Unfortunately, many of the problems with medical devices can’t be fixed with a simple software patch—instead, they require the systems to be re-architected. All of this takes time, however, which means it could be years before hospitals and patients see more secure devices.

Everything Else

For any given consumer product, there seemed to be at least one company this year who eagerly added Wi-Fi to it. Securing that Wi-Fi, on the other hand, seemed to be a more distant priority.

When Mattel added Wi-Fi connectivity to its Hello Barbie to enable what it described as real-time artificially intelligent conversations, it left its connection to the Hello Barbie smartphone app open to spoofing and interception of all the audio the doll records. A Samsung “smart fridge,” designed to synch over Wi-Fi with the user’s Google Calendar, failed to validate SSL certificates, leaving users’ Gmail credentials open to theft. Even baby monitors, despite the creepy risk of hackers spying on kids, remain worryingly insecure: A study from the security firm Rapid7 found that all nine of the monitors it tested were relatively easy to hack.

Not even guns have been spared from the risks of hacking. Married hacker couple Runa Sandvik and Michael Auger in July showed WIRED that they could take control of a Wi-Fi-enabled TrackingPoint sniper rifle.
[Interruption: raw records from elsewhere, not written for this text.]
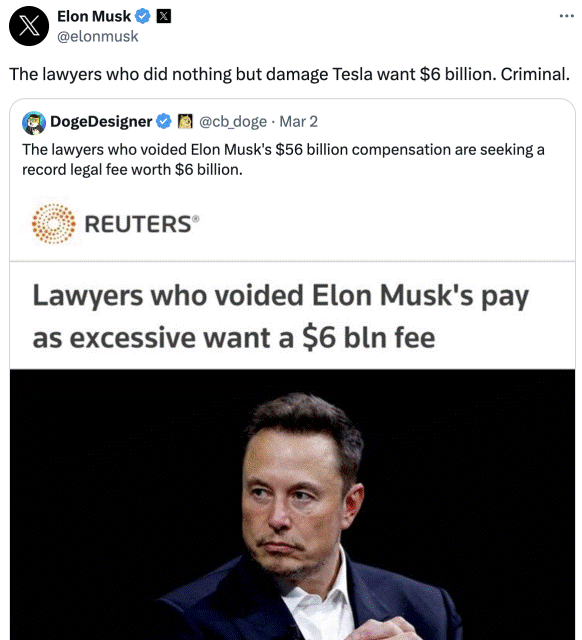
Task: Open the @elonmusk handle link
Action: pos(98,36)
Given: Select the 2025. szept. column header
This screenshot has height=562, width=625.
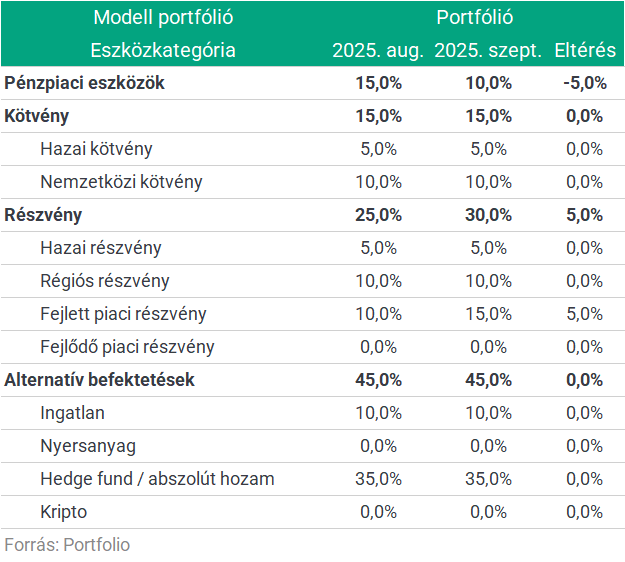Looking at the screenshot, I should 488,50.
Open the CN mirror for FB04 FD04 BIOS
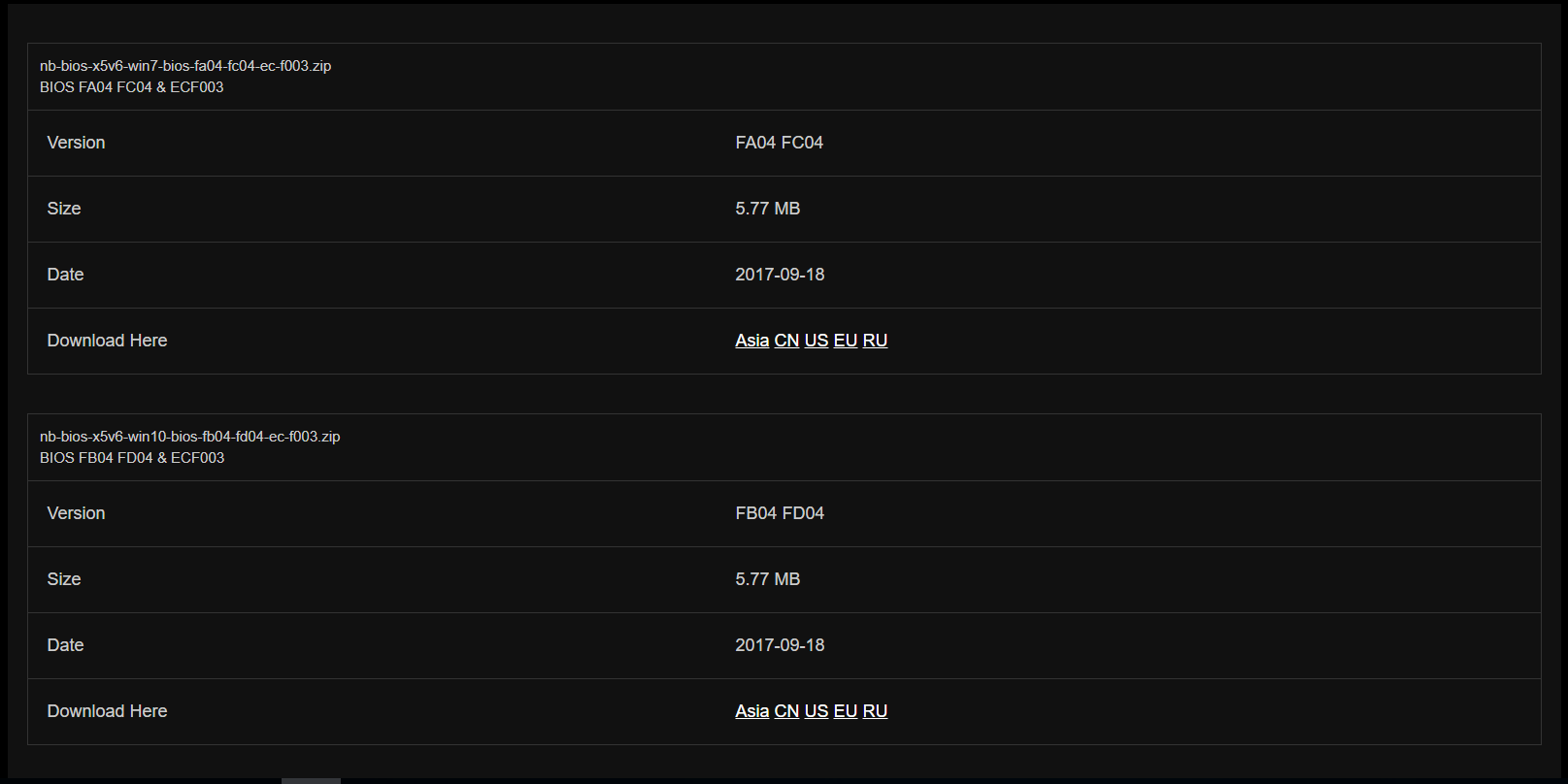The image size is (1568, 784). pyautogui.click(x=786, y=711)
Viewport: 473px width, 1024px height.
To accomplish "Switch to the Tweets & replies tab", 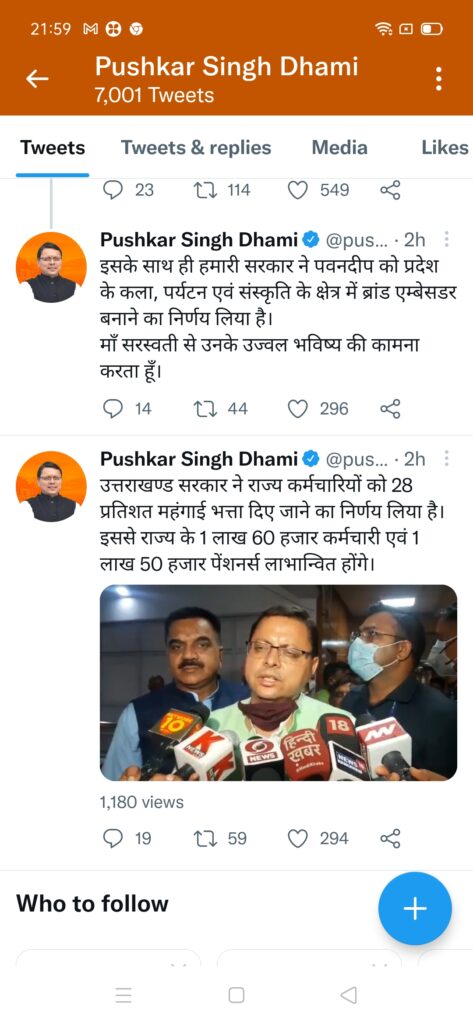I will click(196, 148).
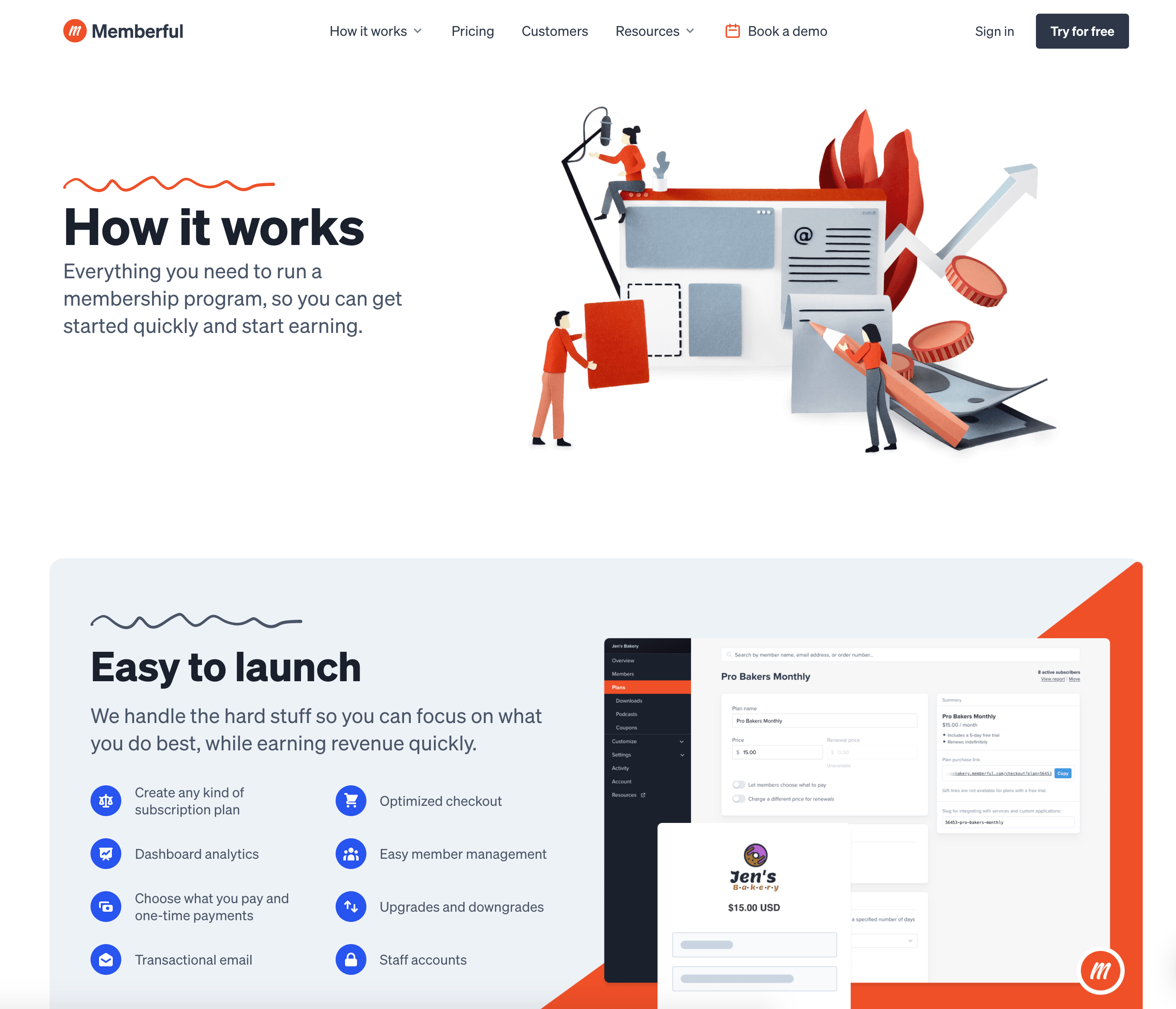
Task: Click the Pricing navigation link
Action: [472, 30]
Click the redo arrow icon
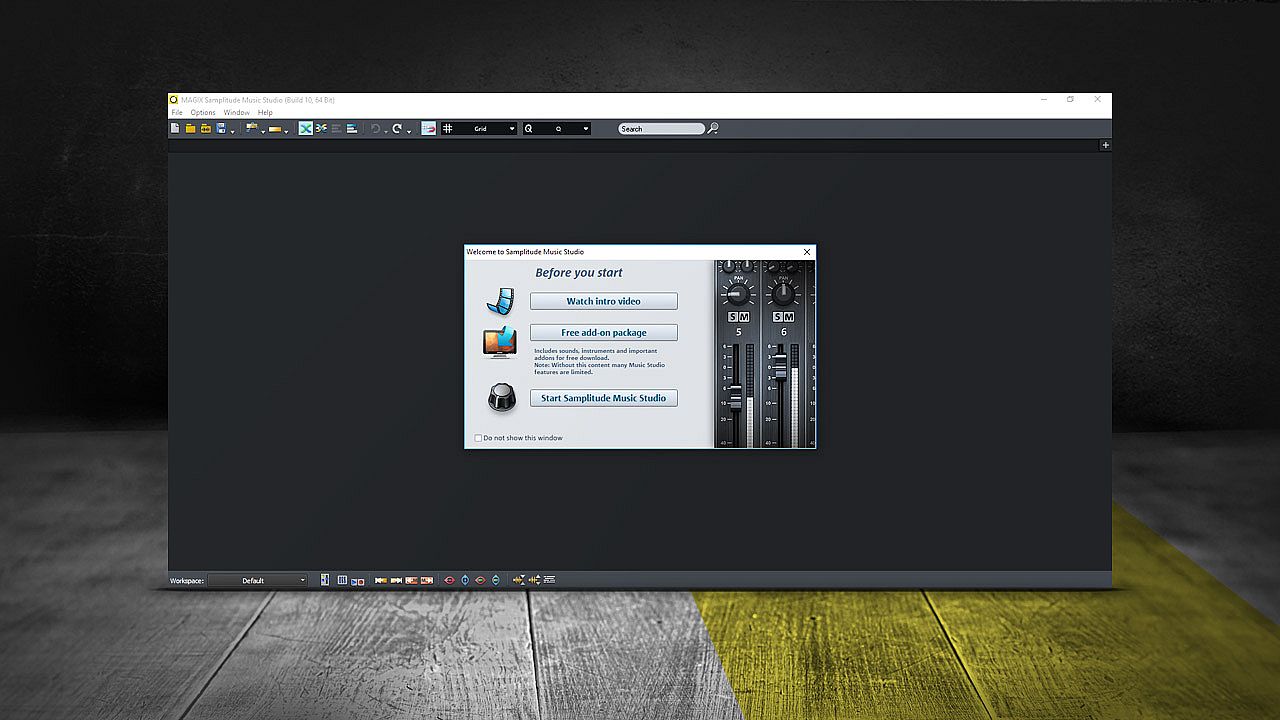The height and width of the screenshot is (720, 1280). click(x=397, y=129)
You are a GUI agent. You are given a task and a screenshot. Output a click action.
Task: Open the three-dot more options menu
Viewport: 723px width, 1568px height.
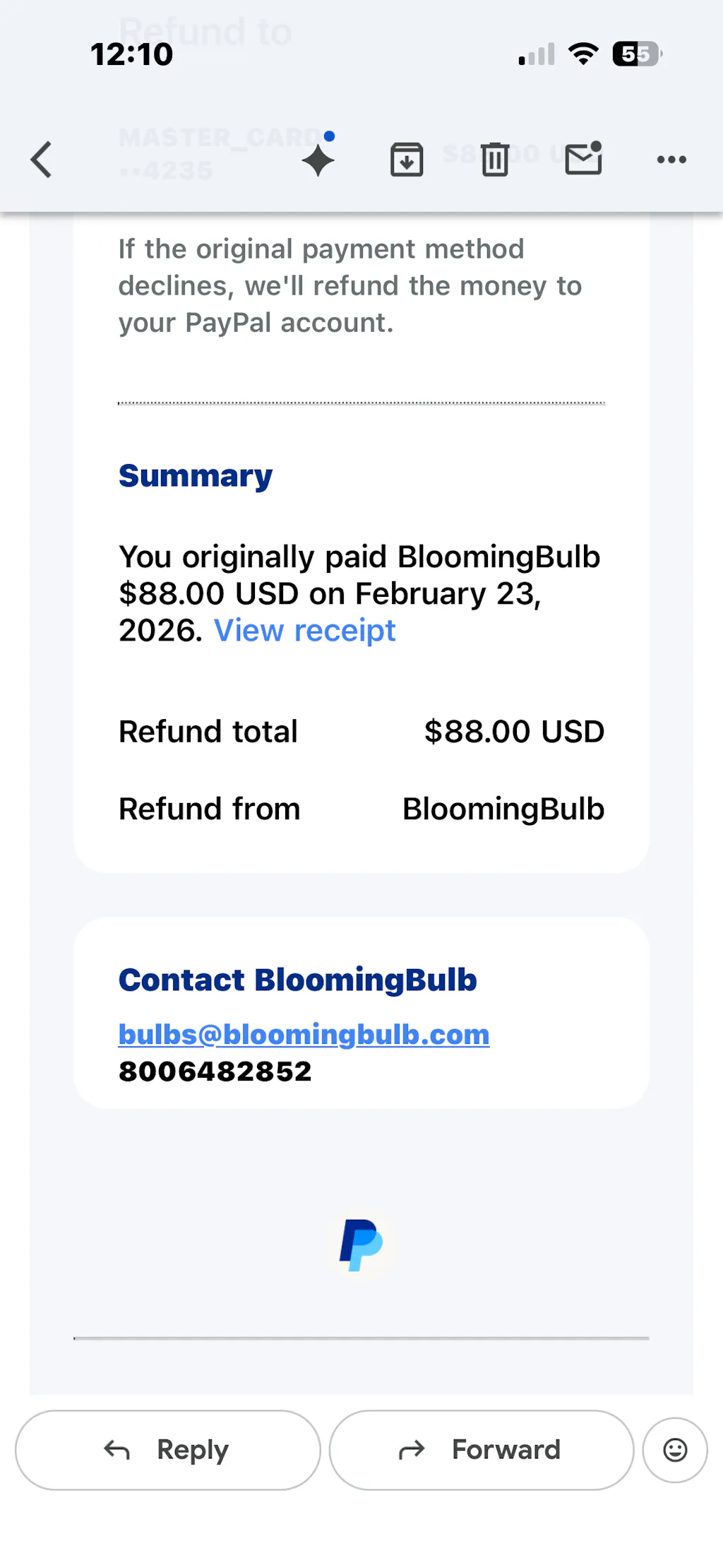pyautogui.click(x=671, y=160)
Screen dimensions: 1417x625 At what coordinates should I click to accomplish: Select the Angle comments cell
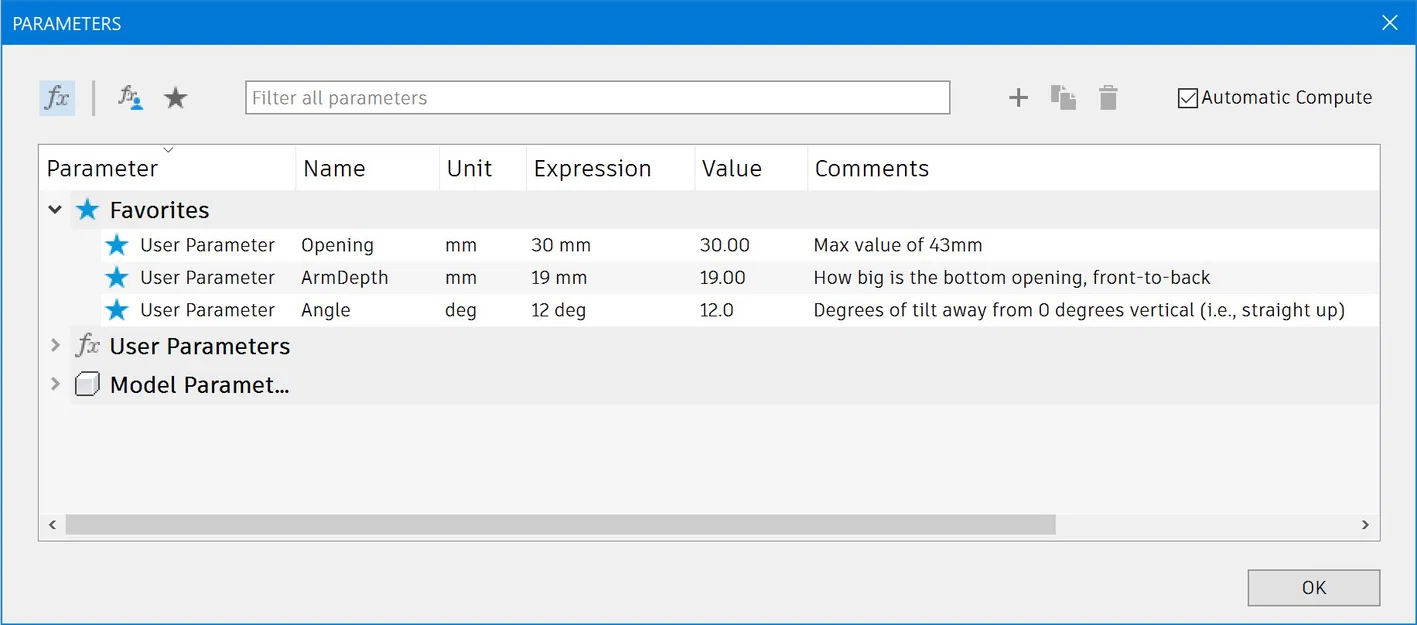1078,310
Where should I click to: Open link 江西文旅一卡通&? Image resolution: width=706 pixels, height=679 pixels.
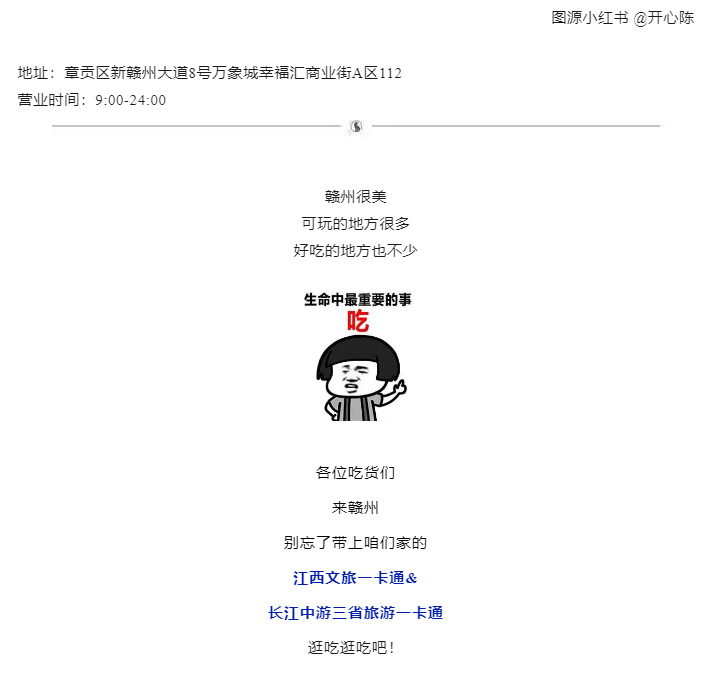[355, 578]
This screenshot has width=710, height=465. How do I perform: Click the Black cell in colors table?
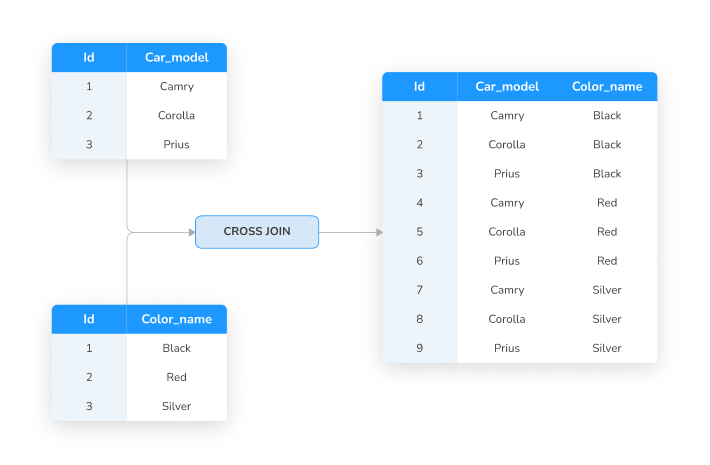click(177, 348)
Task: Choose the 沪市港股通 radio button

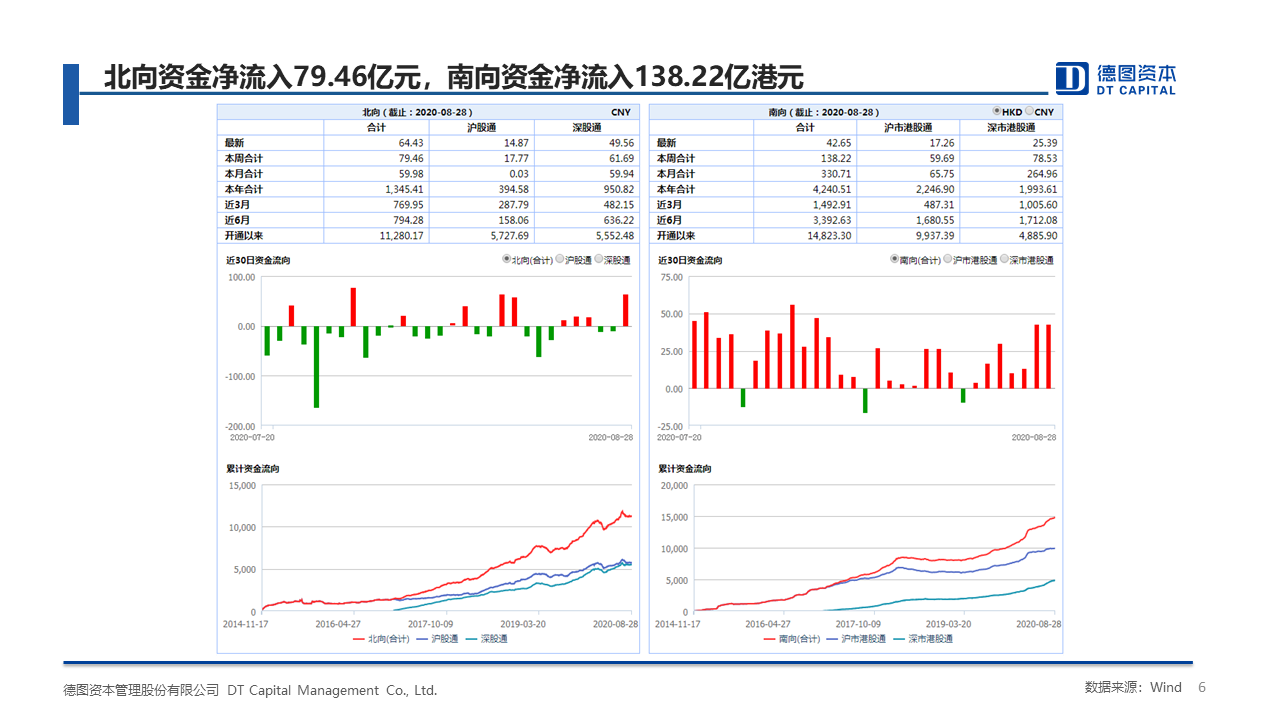Action: (947, 259)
Sandvik and Auger exploited the rifle’s insecure Wi-Fi to change variables in the gun’s self-aiming scope system, allowing them to disable the rifle, make it miss its target, or even make it hit a target of their choosing instead of the intended one. “There’s a message here for TrackingPoint and other companies,” Sandvik told WIRED at the time. “When you put technology on items that haven’t had it before, you run into security challenges you haven’t thought about before.” That rule certainly applies to any consumer-focused company thinking of connecting their product to the Internet of Things. But for those whose product can kill—whether a gun, a medical implant, or a car—let’s hope the lesson is taken more seriously in 2016.